I have installed tensorflow-gpu and compatible CuDNN and CUDA to my tensorflow version
tensorflow version: 2.9.0
CUDA version: 11.2
CuDNN version: 8.1
I have tried also same model, but with LSTM layers and that have worked, but still it is very slow, so I want to figure out how to use a CuDNNLSTM model.
My code:
import tensorflow as tf
from tensorflow.keras.models import Sequential
from tensorflow.keras.layers import Dense, Dropout, LSTM
from tensorflow.compat.v1.keras.layers import CuDNNLSTM
mnist = tf.keras.datasets.mnist
(X_train, y_train), (X_test, y_test) = mnist.load_data()
X_train = X_train/255.0
X_test = X_test/255.0
model = Sequential()
model.add(CuDNNLSTM(128, input_shape=(X_train.shape[1:]), return_sequences=True))
model.add(Dropout(0.2))
model.add(CuDNNLSTM(128))
model.add(Dropout(0.2))
model.add(Dense(32, activation="relu"))
model.add(Dropout(0.2))
model.add(Dense(10, activation="softmax"))
opt = tf.keras.optimizers.Adam(learning_rate=1e-3, decay=1e-5)
model.compile(loss="sparse_categorical_crossentropy",
optimizer=opt,
metrics=["accuracy"])
model.fit(X_train, y_train, epochs=3, validation_data=(X_test, y_test))
If somebody had same problem or know how to fix that, I will be grateful for help. Thanks in an advance.
CodePudding user response:
Have you tried this with the tanh
activation function? From my understanding, it has to use that. Details below:
Long Short-Term Memory layer - Hochreiter 1997.

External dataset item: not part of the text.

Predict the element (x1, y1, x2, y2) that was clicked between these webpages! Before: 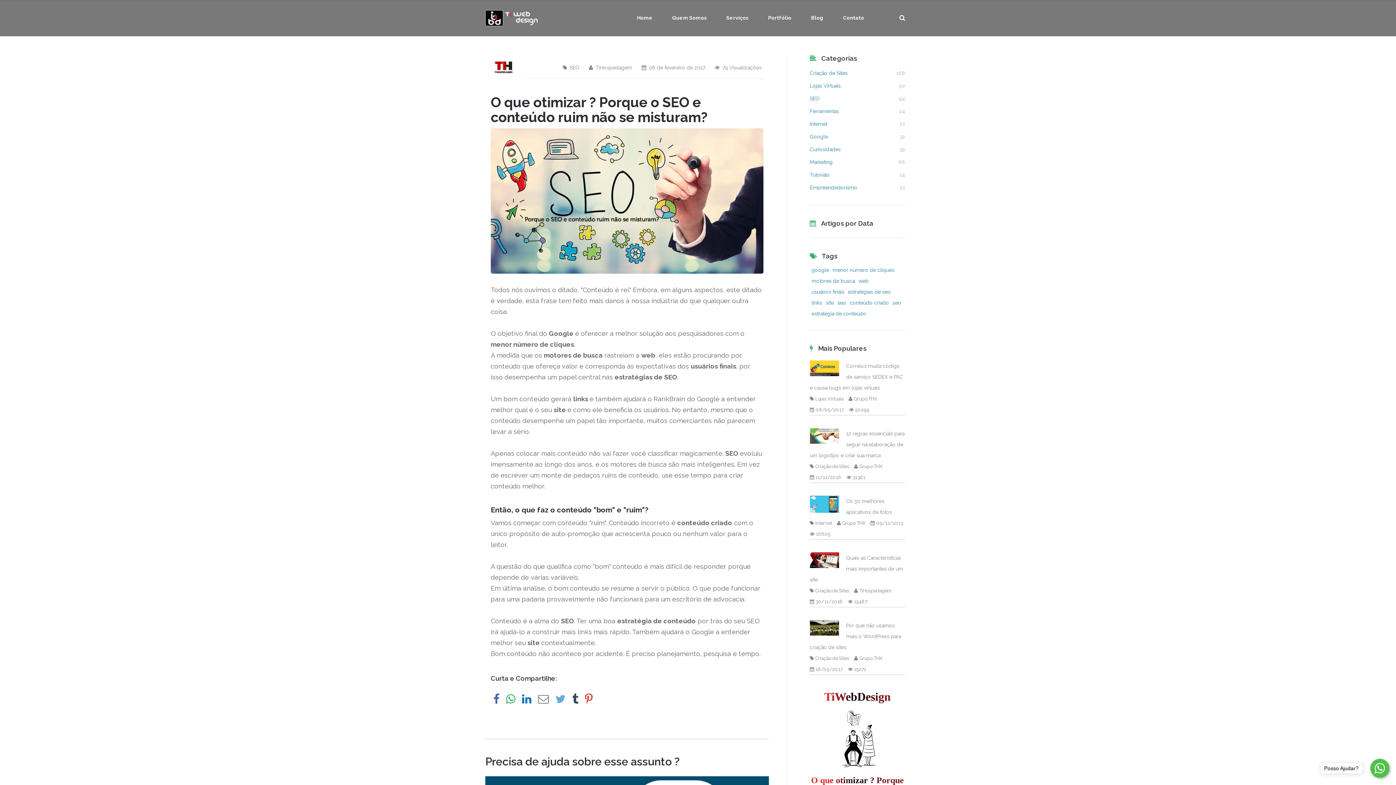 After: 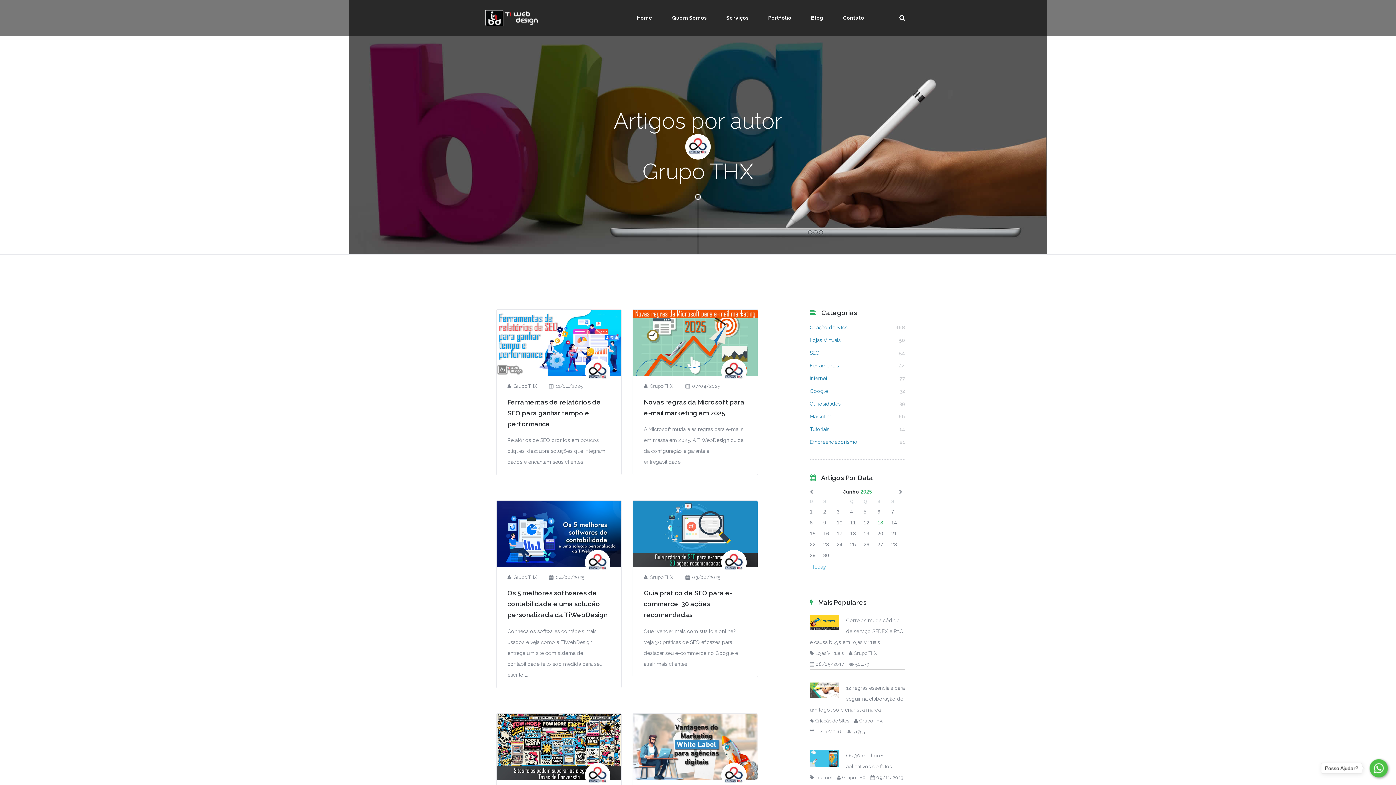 Action: bbox: (837, 520, 865, 526) label: Grupo THX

See the Keras RNN API guide
for details about the usage of RNN API.
Based on available runtime hardware and constraints, this layer
will choose different implementations (cuDNN-based or pure-TensorFlow)
to maximize the performance. If a GPU is available and all
the arguments to the layer meet the requirement of the cuDNN kernel
(see below for details), the layer will use a fast cuDNN implementation.
The requirements to use the cuDNN implementation are:
activation
==tanh
recurrent_activation
==sigmoid
recurrent_dropout
== 0unroll
isFalse
use_bias
isTrue
- Inputs, if use masking, are strictly right-padded.
- Eager execution is enabled in the outermost context.